**Source:**
Note: Claims are shown in the official language in which they were submitted.


-14-
CLAIMS:
1. A system usable with a subsea well, comprising:
a riser extending from a platform adjacent the ocean surface towards
the ocean bottom;
a landing string extending within the riser from the platform towards
the ocean bottom; and
a line extending along at least part of a length of the landing string
and including a distributed sensor system for sensing a parameter,
wherein the landing string extends in an interval within the riser from
the platform toward the ocean bottom and the distributed sensor system is
adapted to sense the parameter at various points along the interval.
2. The system of claim 1, wherein the line comprises a fiber optic line.
3. The system of claim 2, further comprising:
a conduit located proximate the landing string; and wherein
the fiber optic line is located within the conduit.
4. The system of claim 3, wherein the conduit is within a control
umbilical deployed as part of the landing string.
5. The system of claim 1 or 2, wherein the parameter is temperature.
6. The system of claim 5, wherein the distributed sensor system
comprises a plurality of sensors distributed along the length of the line.
7. The system of any one of claims 1 to 6, wherein the line is
mechanically attached to the landing string.
8. The system of claim 1, wherein:

-15-
the landing string includes a passageway having a port above a
landing shoulder and a port below the landing shoulder, each port providing
communication to the exterior of the landing string; and
the line is extended below the landing shoulder by passing the line
through the passageway and the ports past the landing shoulder.
9. The system of claim 8, wherein:
the line is a fiber optic line;
a conduit is located proximate the landing string and is aligned with
the passageway port located above the landing shoulder; and
the fiber optic line is located within the conduit and is extended
below the landing shoulder by passing the line through the passageway and the
ports past the landing shoulder.
10. The system of claim 9, wherein the fiber optic line is deployed by
pumping the fiber optic line through the conduit and passageway.

**Stated task 1:**
Quote the patent claims from "6. The system" down to "the ports past the landing shoulder.".

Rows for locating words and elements
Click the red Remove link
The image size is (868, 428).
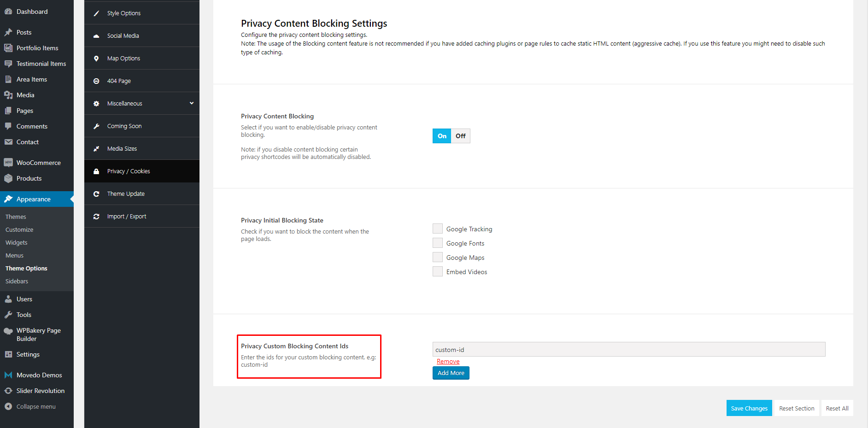[x=448, y=361]
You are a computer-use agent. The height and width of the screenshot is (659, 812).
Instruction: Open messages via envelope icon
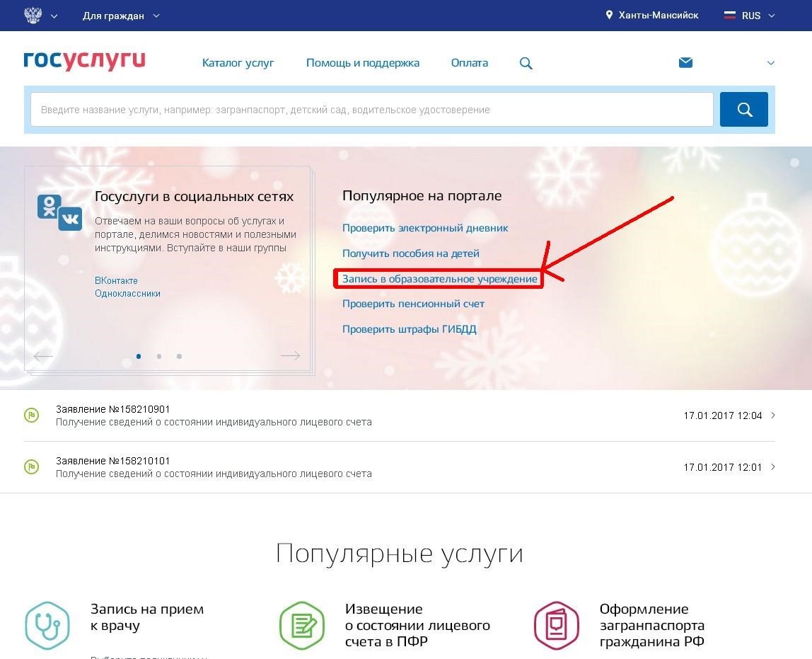click(x=685, y=62)
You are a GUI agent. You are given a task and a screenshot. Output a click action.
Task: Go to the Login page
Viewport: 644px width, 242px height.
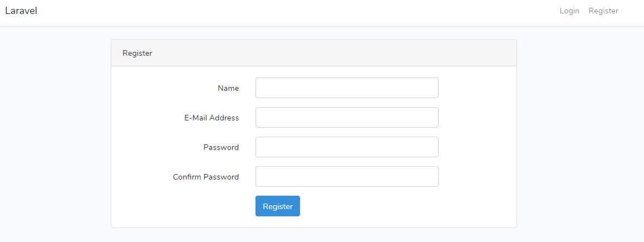(569, 11)
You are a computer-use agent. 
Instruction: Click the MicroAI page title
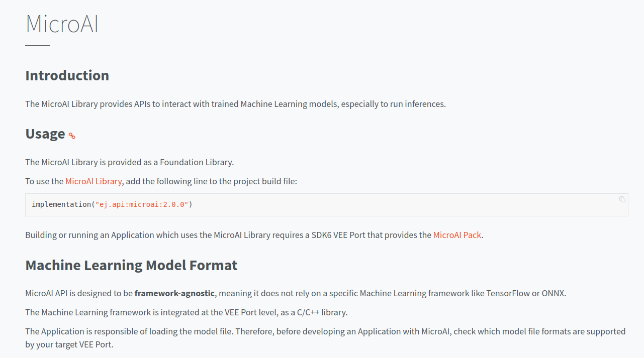click(x=62, y=24)
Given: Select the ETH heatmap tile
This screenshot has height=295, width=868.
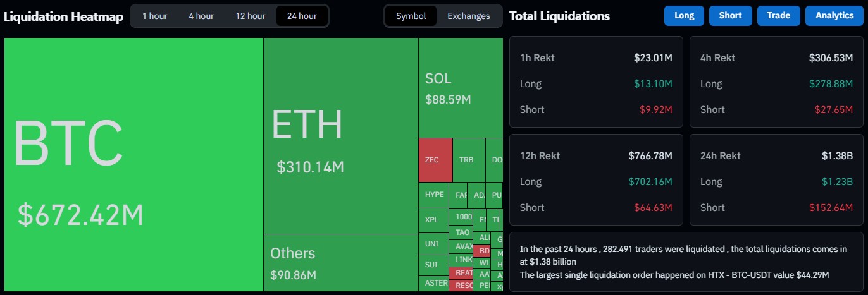Looking at the screenshot, I should coord(340,136).
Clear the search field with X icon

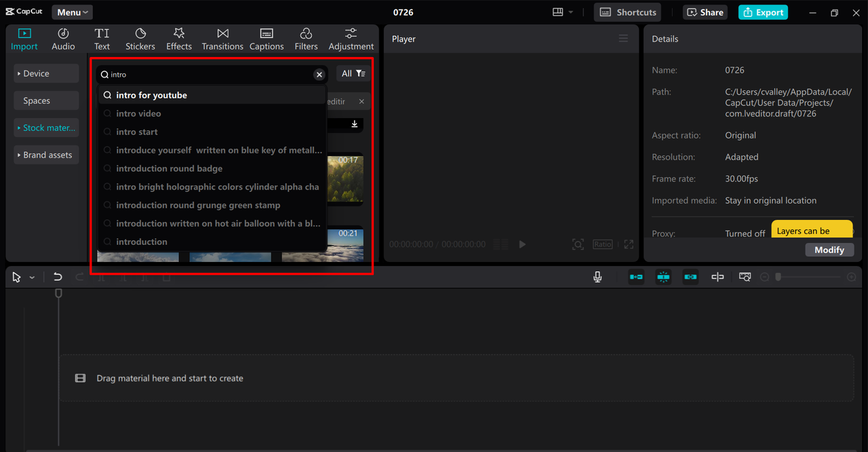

**Stated task 2:**
Print the rows from the line containing "Given: Select the ETH heatmap tile" down to the end of the rows, leaving out the pictures.

**Task answer 1:**
6. The system of claim 5, wherein the distributed sensor system
comprises a plurality of sensors distributed along the length of the line.
7. The system of any one of claims 1 to 6, wherein the line is
mechanically attached to the landing string.
8. The system of claim 1, wherein:

-15-
the landing string includes a passageway having a port above a
landing shoulder and a port below the landing shoulder, each port providing
communication to the exterior of the landing string; and
the line is extended below the landing shoulder by passing the line
through the passageway and the ports past the landing shoulder.

**Task answer 2:**
Given: Select the ETH heatmap tile
This screenshot has height=295, width=868.
Looking at the screenshot, I should coord(340,136).
Clear the search field with X icon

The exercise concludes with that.